In 2005, Sherawat acted in The Myth, a Chinese film, co-starring with Jackie Chan. She played an Indian girl who saves Chan's character from a river. The Myth was her first international film. Her appearance at the Cannes Film Festival to promote the film secured a lot of attention, with Time magazine's Richard Corliss calling her "the next big thing."

Her performance in the 2006 film Pyaar Ke Side Effects, co-starring Rahul Bose, won her praise from around the industry, with critic Raja Sen commenting, "Mallika steals the show with her disarming candour." and the film did moderately well at the box office.

Her first release in 2007 was Mani Ratnam's Guru, in which she performed the song "Mayya Mayya." She played a guest role in Himesh Reshammiya's Aap Ka Suroor - The Real Love Story and reportedly charged Rs. 15 million for a 10-minute appearance.
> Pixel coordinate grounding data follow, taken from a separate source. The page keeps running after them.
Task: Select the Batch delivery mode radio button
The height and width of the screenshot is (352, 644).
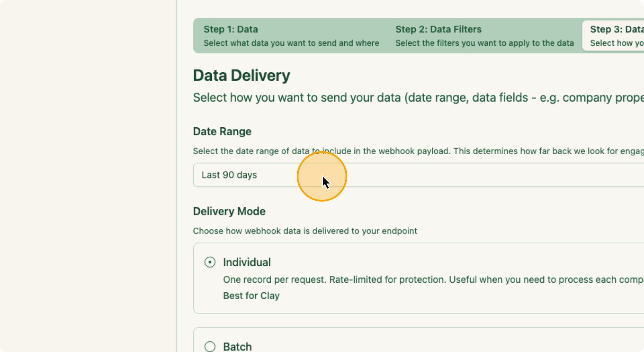Action: (210, 346)
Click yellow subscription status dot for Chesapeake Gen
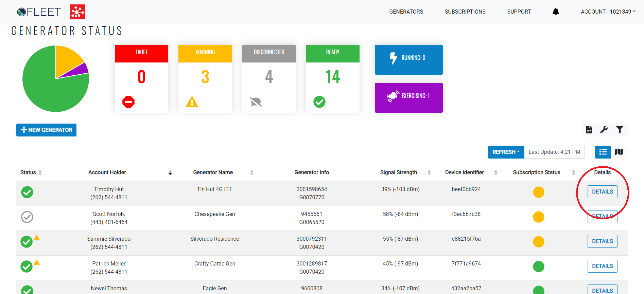The height and width of the screenshot is (294, 644). 538,217
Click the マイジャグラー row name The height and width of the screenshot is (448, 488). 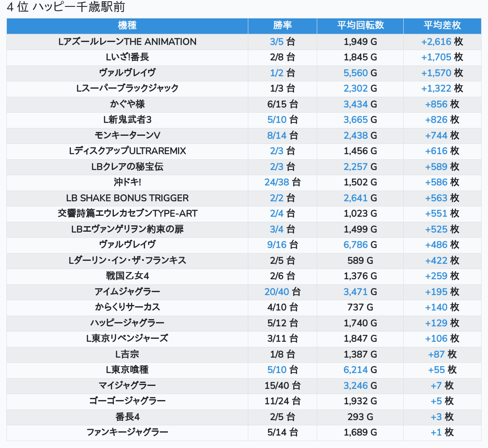(127, 385)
Her last release of 2007 was Welcome, which did exceptionally well at the box office. Her performance received very favourable reviews with noted film critic Taran Adarsh writing, "Mallika Sherawat is electrifying."

Her 2008 releases were Ugly Aur Pagli and Maan Gaye Mughal-e-Azam. Both were unsuccessful at the box office. Sherawat's next Bollywood release was Double Dhamaal, which went on to becoming a moderate success at the box office, receiving 'above average' status at the box office, by Box Office India. She also appeared in item numbers in films such as Thank You (Razia Gundon Mein Phas Gayi), Bin Bulaye Baraati (Shalu Ke Thumkey) and in Osthe (Kalasala), which is a Tamil film. In 2012, she was featured in an item number in Tezz (Laila). Sherawat has also performed in Kismat Love Paisa Dilli, in which she will be playing a Haryanvi.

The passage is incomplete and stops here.